The third construction principle of class parameterization was applied within the business model layer. This layer contains the real business logic, implemented as operators on classes that represent the Business Object Model (BOM). The BOM determines the "language" and consists of a set of classes with their inter-relationships, implemented in the form of java classes, as shown in Figure 3 (note that some of the classes are parameterized).

Figure 3 – An extract from the Business Object Model in UML class notation.

While the classes Account, Party and Card are straightforward (they just represent account, customer and card), the classes Request, Rule and Product have a much more parameterized structure that provides increased flexibility. When a variation of a product is launched in a marketing campaign, only the configuration of the Product class need be changed, not the structure of the class itself. That is made possible by defining a generic attribute called Feature that can contain any possible feature for a product and which makes the Product class configurable as required.

A feature such as "one year for free" can be added easily without requiring redevelopment. The actual implementation of such a feature is not implemented in NCS, but is executed by the card processor; NCS only needs to forward the right features to the processor. The Request and Rule classes are defined in a similar way. For the Rule class there is a separate rule engine that enables flexible configuration of credit rules.

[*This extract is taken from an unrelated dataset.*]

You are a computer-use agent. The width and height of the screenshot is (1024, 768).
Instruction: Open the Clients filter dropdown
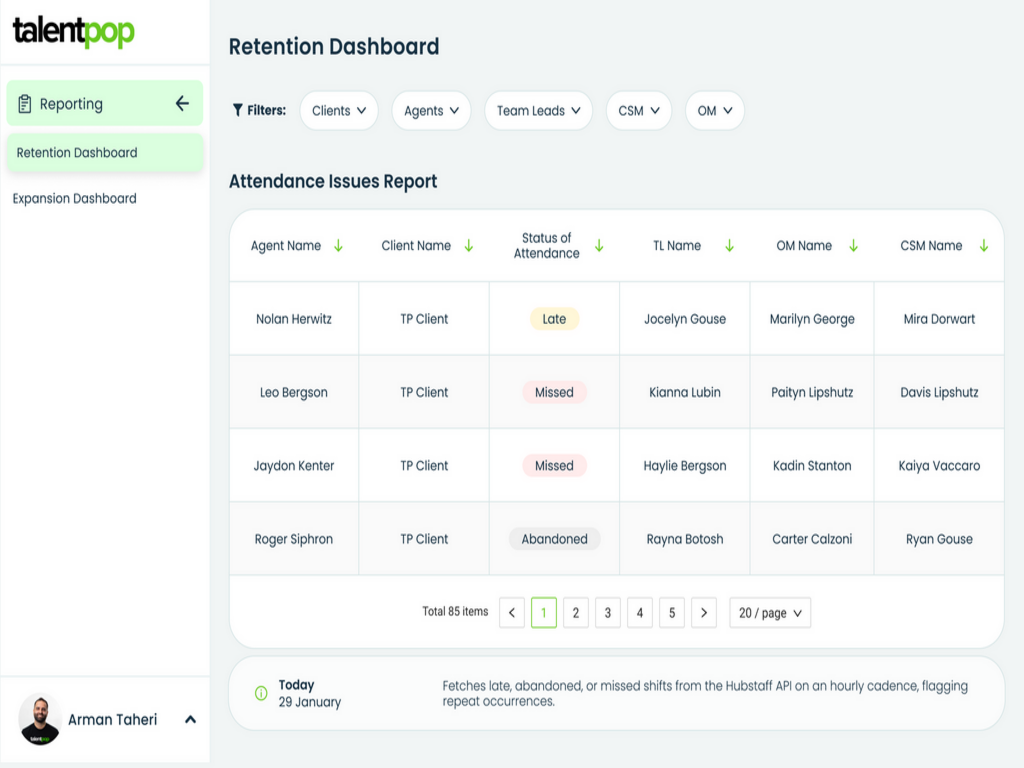click(339, 111)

In short, the business layer provides services to the presentation layer and takes care of transactions in the business model layer in a way that reflects the language of the credit card administration. The business model layer is set up with simple and parameterized classes. The parameterized classes enable changes in product features, credit scoring rules and request items without impacting the overall system.

The Result

NCS has fulfilled expectations by establishing itself as the system responsible for customer management. Additionally, NCS reliably executes all of the services that customers are offered over the Web (such as making address changes or requesting a credit limit raise). Finally NCS also now performs the assessment of card applications, thereby allowing it to mediate all kinds of credit and fraud risks.

The three construction principles of layered architecture, service-orientation and class parameterization have individually and collectively contributed to the fulfillment of the original requirements, in particular those associated with agility (Table 2).

Table 2 – Requirements satisfied by principle.

The layered architecture is needed to deliver multi-channel support. If the same information, (and partly the same functionality) is to be presented to the customer via the Internet, the call center or by an office employee, then a separation between presentation and business layer is essential to avoid the duplicate implementation of functionality. Class parameterization is needed to deliver the required time-to-market for the introduction of new products and for adapting credit scoring and fraud detection rules.

Service-orientation turned out to be the most important of all three principles. By establishing a business logic facade it was possible to roll out NCS relatively easily in other countries. Furthermore, service-orientation enabled optimization of processes without having to change the system and even facilitated connectivity with other processes and systems.

The best demonstration of the power provided by the service layer came with the international roll-out. It is now relatively easy for ING Card to use NCS in any other country, even when there are major environmental differences.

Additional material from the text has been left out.